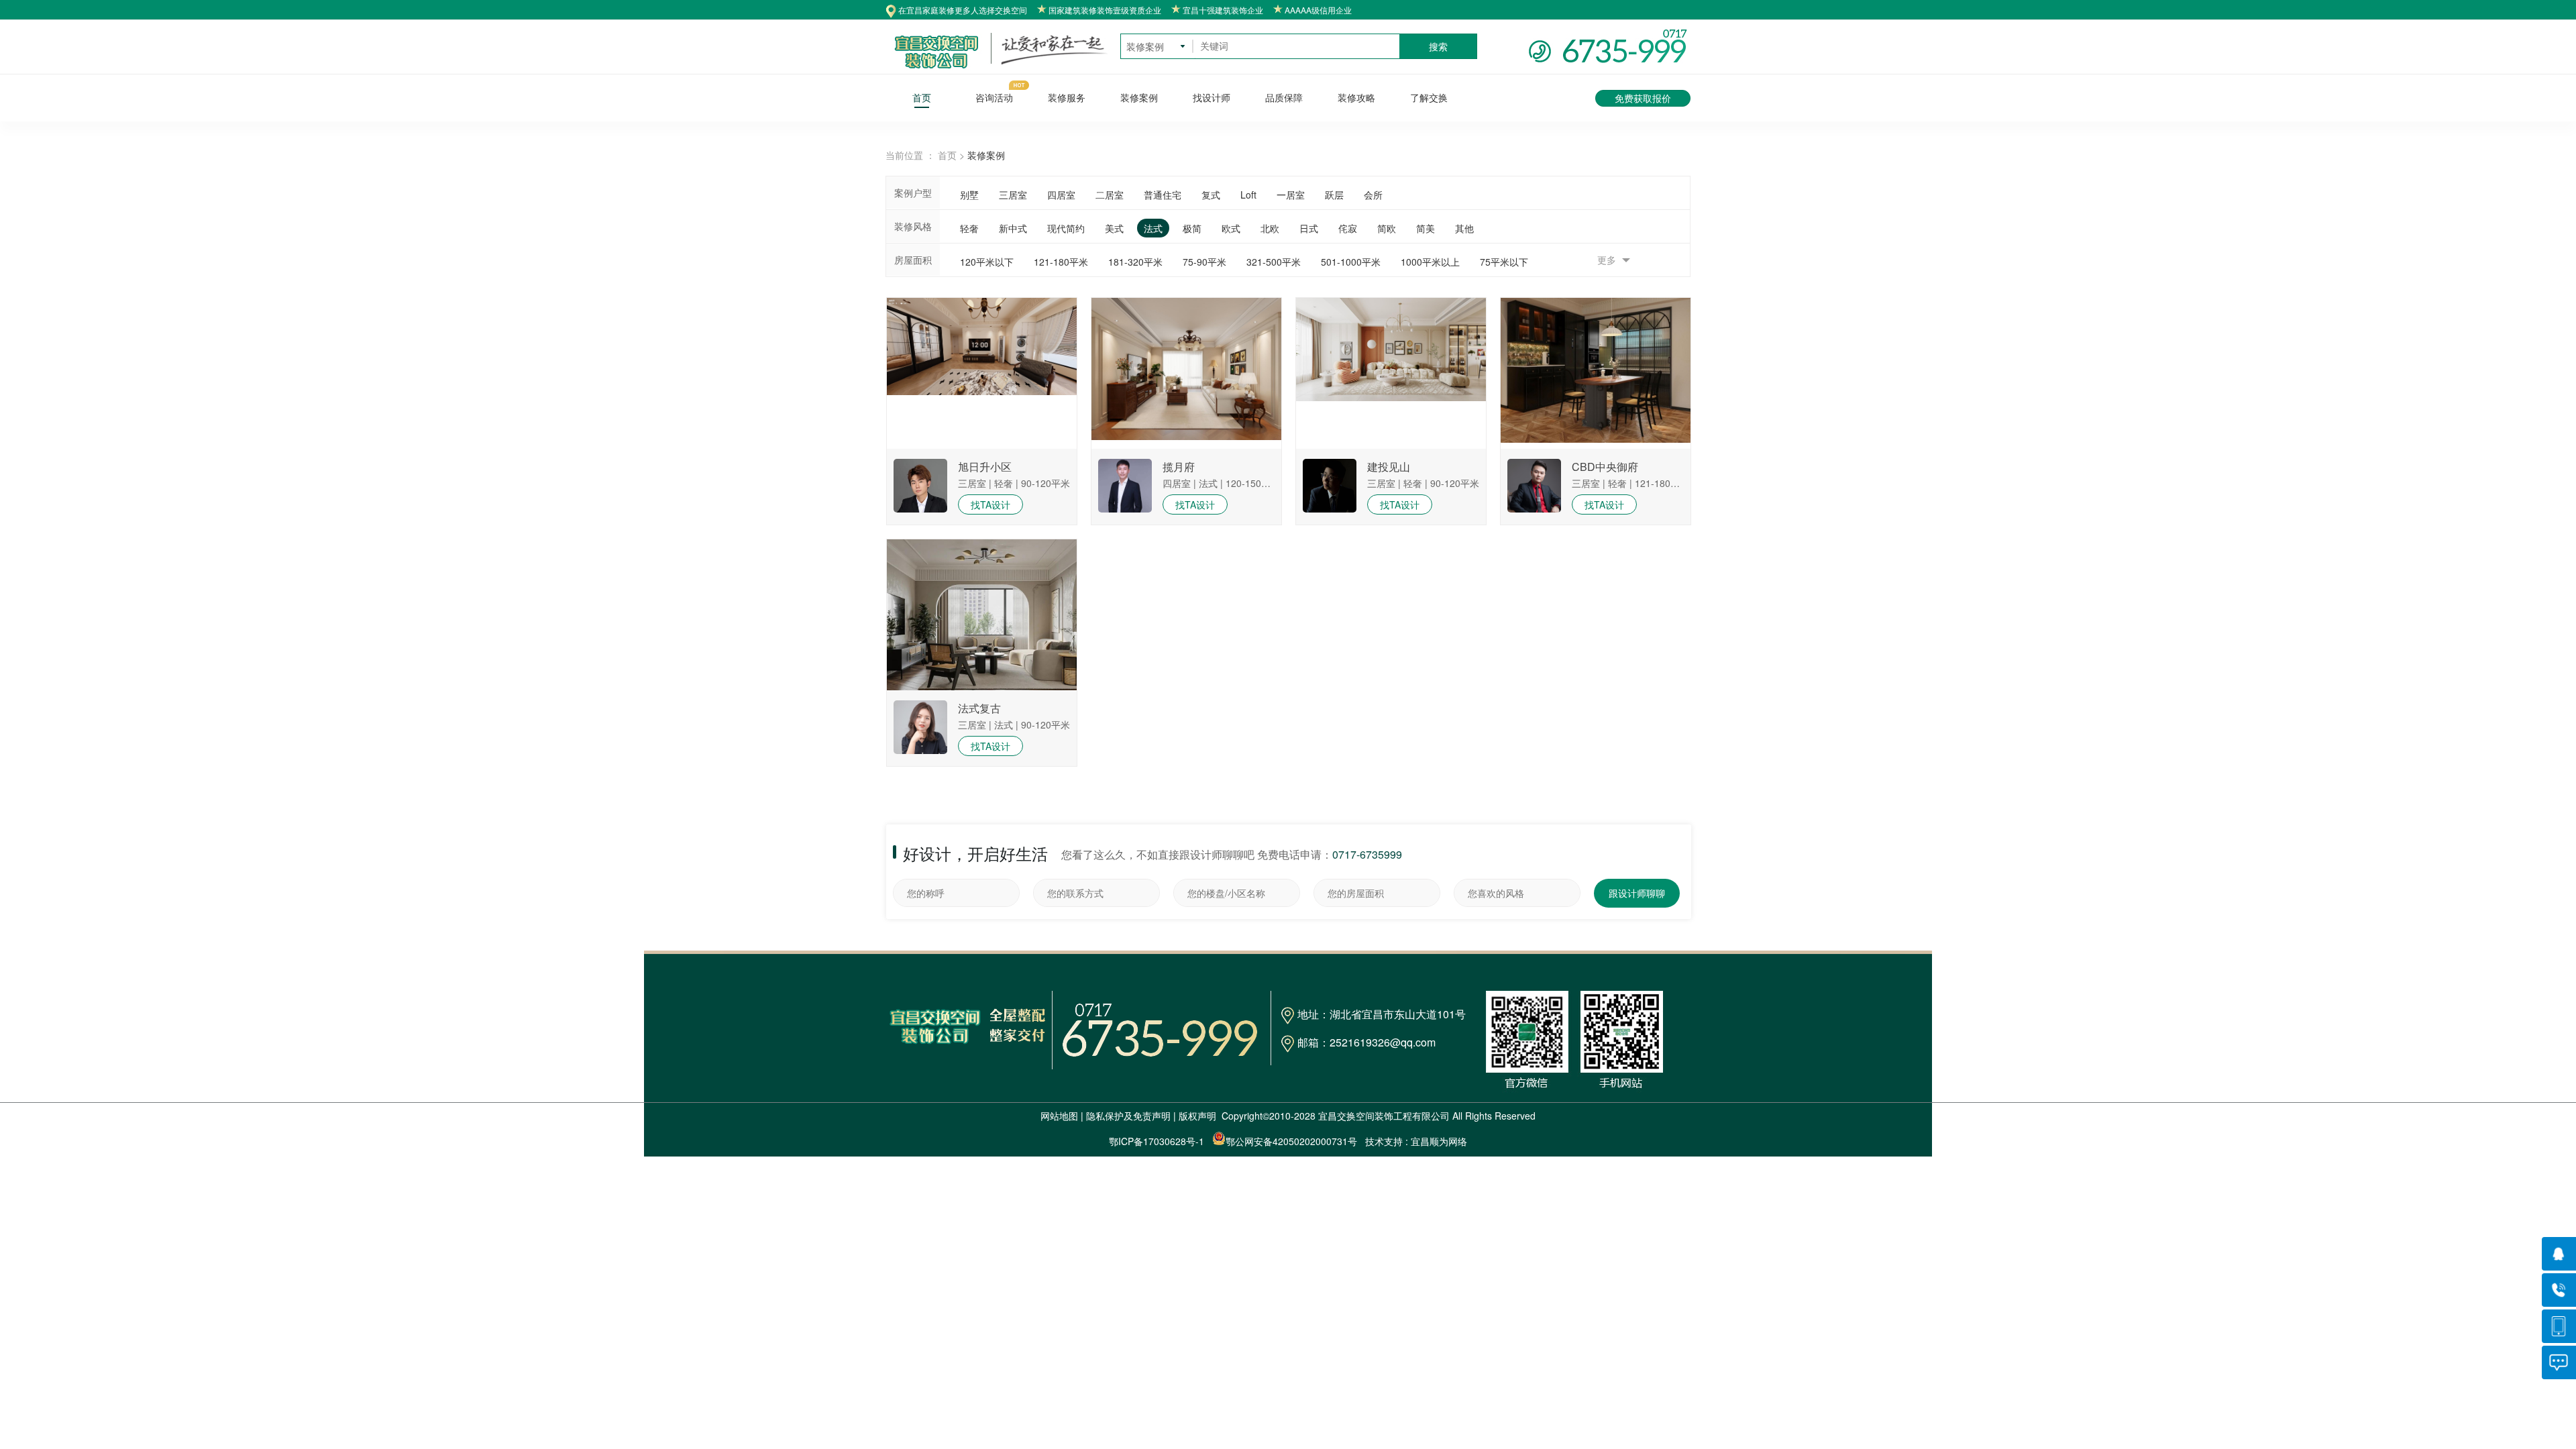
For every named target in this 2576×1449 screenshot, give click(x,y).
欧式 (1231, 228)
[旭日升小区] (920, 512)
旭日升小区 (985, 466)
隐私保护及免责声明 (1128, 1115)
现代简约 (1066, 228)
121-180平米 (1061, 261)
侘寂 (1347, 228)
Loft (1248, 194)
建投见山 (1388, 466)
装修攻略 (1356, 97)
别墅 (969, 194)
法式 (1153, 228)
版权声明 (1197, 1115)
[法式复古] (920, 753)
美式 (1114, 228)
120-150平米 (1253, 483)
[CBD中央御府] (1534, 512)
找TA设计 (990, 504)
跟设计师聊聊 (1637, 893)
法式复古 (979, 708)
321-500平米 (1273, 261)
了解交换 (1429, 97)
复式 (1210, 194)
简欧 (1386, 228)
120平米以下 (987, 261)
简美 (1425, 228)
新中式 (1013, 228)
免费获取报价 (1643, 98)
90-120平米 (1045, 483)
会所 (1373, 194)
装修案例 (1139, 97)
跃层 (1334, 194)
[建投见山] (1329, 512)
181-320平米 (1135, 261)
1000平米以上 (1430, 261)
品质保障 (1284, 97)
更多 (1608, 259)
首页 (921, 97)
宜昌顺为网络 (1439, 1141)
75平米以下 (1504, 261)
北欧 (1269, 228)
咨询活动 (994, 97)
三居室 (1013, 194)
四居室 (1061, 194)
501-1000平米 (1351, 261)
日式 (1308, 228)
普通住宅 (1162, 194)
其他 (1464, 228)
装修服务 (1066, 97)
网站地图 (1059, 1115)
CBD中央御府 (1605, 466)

**PROMPT**
Each record needs to be reproduced exactly, and no image should be carried over.

**SOLUTION**
For every named target in this 2576×1449 screenshot, give click(x,y).
欧式 (1231, 228)
[旭日升小区] (920, 512)
旭日升小区 (985, 466)
隐私保护及免责声明 (1128, 1115)
现代简约 (1066, 228)
121-180平米 (1061, 261)
侘寂 (1347, 228)
Loft (1248, 194)
建投见山 (1388, 466)
装修攻略 (1356, 97)
别墅 (969, 194)
法式 (1153, 228)
版权声明 (1197, 1115)
[法式复古] (920, 753)
美式 (1114, 228)
120-150平米 (1253, 483)
[CBD中央御府] (1534, 512)
找TA设计 (990, 504)
跟设计师聊聊 (1637, 893)
法式复古 (979, 708)
321-500平米 (1273, 261)
了解交换 (1429, 97)
复式 (1210, 194)
简欧 (1386, 228)
120平米以下 (987, 261)
简美 (1425, 228)
新中式 (1013, 228)
免费获取报价 (1643, 98)
90-120平米 (1045, 483)
会所 (1373, 194)
装修案例 (1139, 97)
跃层 (1334, 194)
[建投见山] (1329, 512)
181-320平米 (1135, 261)
1000平米以上 (1430, 261)
品质保障 (1284, 97)
更多 (1608, 259)
首页 (921, 97)
宜昌顺为网络 (1439, 1141)
75平米以下 (1504, 261)
北欧 (1269, 228)
咨询活动 (994, 97)
三居室 (1013, 194)
四居室 (1061, 194)
501-1000平米 (1351, 261)
日式 (1308, 228)
普通住宅 (1162, 194)
其他 (1464, 228)
装修服务 (1066, 97)
网站地图 (1059, 1115)
CBD中央御府 (1605, 466)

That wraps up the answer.